I know, I've seen your gear list!!!!


Just saying, we all want radio triggers built into our camera bodies and recievers built into our flashes.  For what ever stupid reason, no manufactures are employing the idea.

So what is so limiting about pocket wizards, Pixel Kings, Phottix RF triggers?  What would change by implementing that into the body and flash, besides convienence of course?


----------



## DonSchap (Jan 14, 2013)

jake337 said:


> DonSchap said:
> 
> 
> > jake337 said:
> ...



Simply put, TTL & flash ratio control... plus the fact that while PWs are okay with cables for Nikon and Canon, they are very hard to use on SONY systems... and the sheer fact that I would not need a second set of batteries to run it all. I must be charging nearly *16* additional batteries (at 4hrs per pair) to keep up with the flashes (they're *16* more in the flashes). That's a lot of wasted time, if you ask me. The SONY a99 has problems with synching @ 1/250 second with it's own flash units. That's a standard. C'mon... $3000 camera... well over that, when you add the flash.
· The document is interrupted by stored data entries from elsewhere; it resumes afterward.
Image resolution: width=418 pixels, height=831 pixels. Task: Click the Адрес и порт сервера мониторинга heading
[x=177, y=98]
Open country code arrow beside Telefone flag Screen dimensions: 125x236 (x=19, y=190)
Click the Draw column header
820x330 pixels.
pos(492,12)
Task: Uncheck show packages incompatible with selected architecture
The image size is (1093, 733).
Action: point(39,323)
What I am getting at is that with built-in RF control... almost every visual obstacle; infra-red pre-flash delay; and range issue basically disappears and you have even better results, past 1/250 sec synchronization. You can even flash through walls and control the results.

It really is the final apsect of flash photography that needs to be addressed by the manufacturers. All of them. I just use SONY, so that is where I am focused to get this done. Plus, the a99 needs some help.


----------



## jake337 (Jan 14, 2013)

I can't find the link but I know Nikon, at least, filed a patent for in body radio triggers.  I'm pretty sure we'll. See it someday but manufactures would have to add the ability to receive the signals in their flashes as well.  This would add costs to their whole line of flashes as well.  You could have a receiver like with PW's but then your just removing the transceivers from the loop.
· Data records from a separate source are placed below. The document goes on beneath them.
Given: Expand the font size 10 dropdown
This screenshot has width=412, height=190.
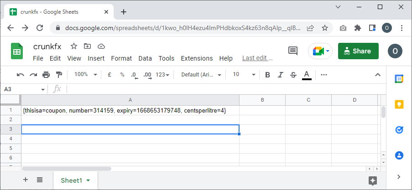Looking at the screenshot, I should tap(242, 75).
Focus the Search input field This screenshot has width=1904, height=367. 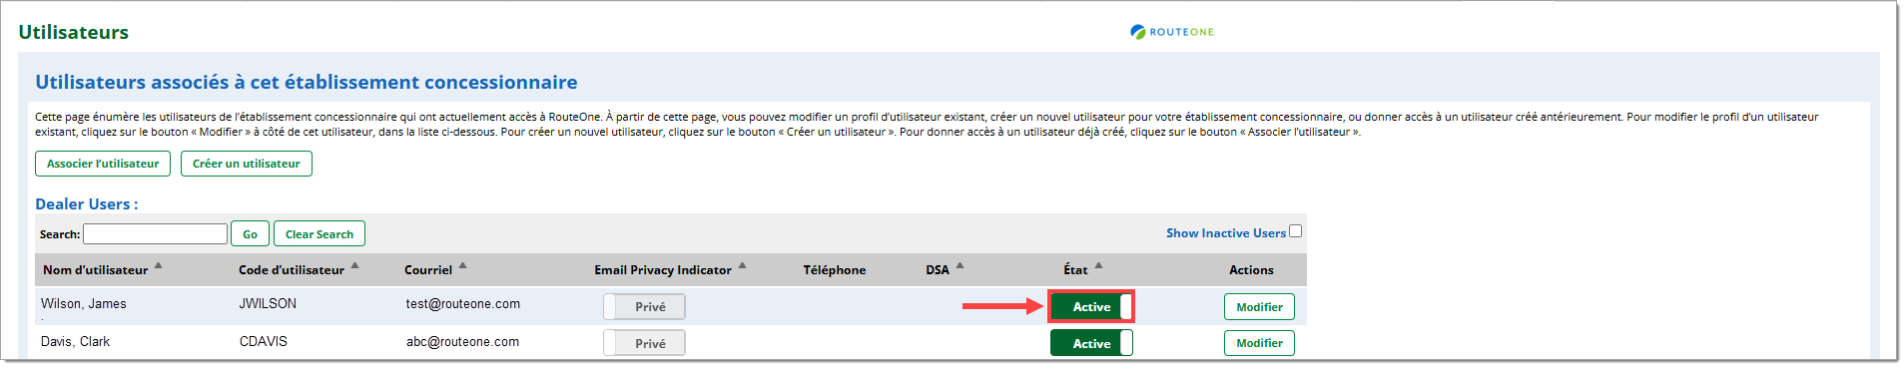pos(156,233)
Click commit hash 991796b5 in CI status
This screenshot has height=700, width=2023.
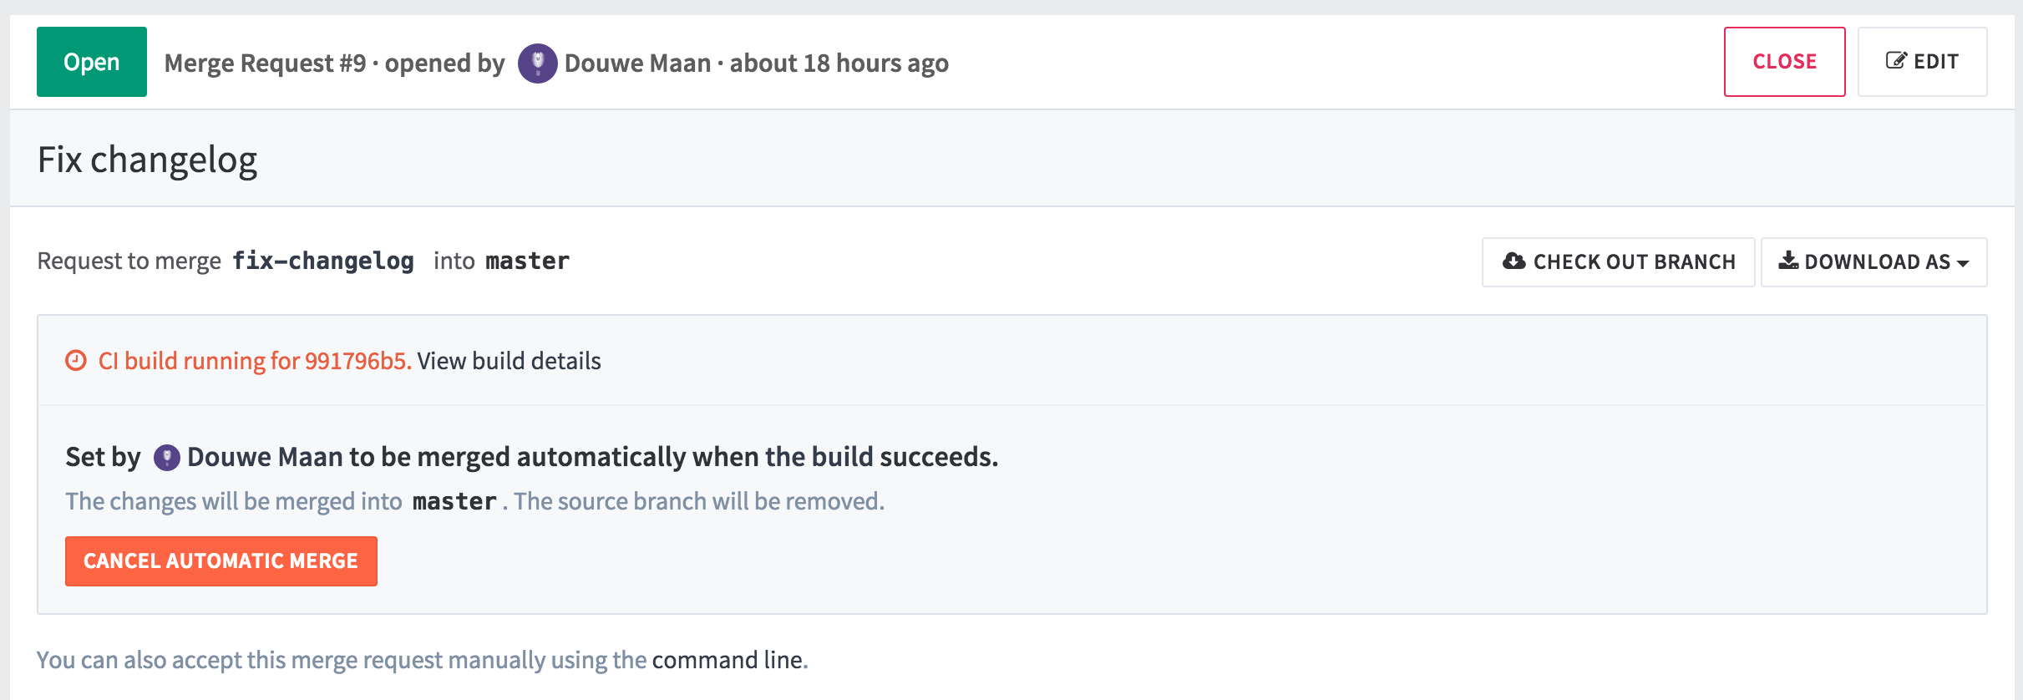[357, 361]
I think putting receivers into the flashes at a reasonable cost is holding the movement back.


----------



## DonSchap (Jan 15, 2013)

So, I got to thinking: Where would be the most reasonable spot to locate the necessary 2 1/2-inch RF antenna stub. It would have to be in a location that would not interfere with the Vertical Grip (VG) and not be covered by your RF absorbing body. Well, we hold the camera in our right hand, so... how about here? (see _red_ dashed-outline)

_*R*eliable *F*lash Inside_














​


----------



## DonSchap (Jan 22, 2013)

Here's a look...






Refined enough?


----------



## cosmonaut (Jan 22, 2013)

I could say that about every camera with a wireless system I have ever owned. Why do you think Radio Poppers and stuff so popular?


----------



## DonSchap (Jan 22, 2013)

cosmonaut said:


> I could say that about every camera with a wireless system I have ever owned. Why do you think Radio Poppers and stuff so popular?



I am not arguing against the use of existing "Third-Party" RF triggers and such. They are all we have, at the moment. The problem is that SONY is pretty specific about how it controls its flash systems and the synchronization times are fantastically tight, with pre-flash notifications. If you miss by a millisecond and you have a bad flash image. Third-party cannot possibly keep up with the SONY changes and the a99 is a perfect example of SONY's secretive nature resulting in a mess with these 3rd-Party attachments.

If SONY (and the other manufacturers) were to put _RF trigger/ratio flash control_ of all future flash systems directly into their camera body and menu-system, the overall future design changes would be irrelevant. There would be no need to consult with third party and the delay in the third party response to the manufacturing cycle would be eliminated. Software/Firmware updates would be consistent (a blessing you have to truly appreciate).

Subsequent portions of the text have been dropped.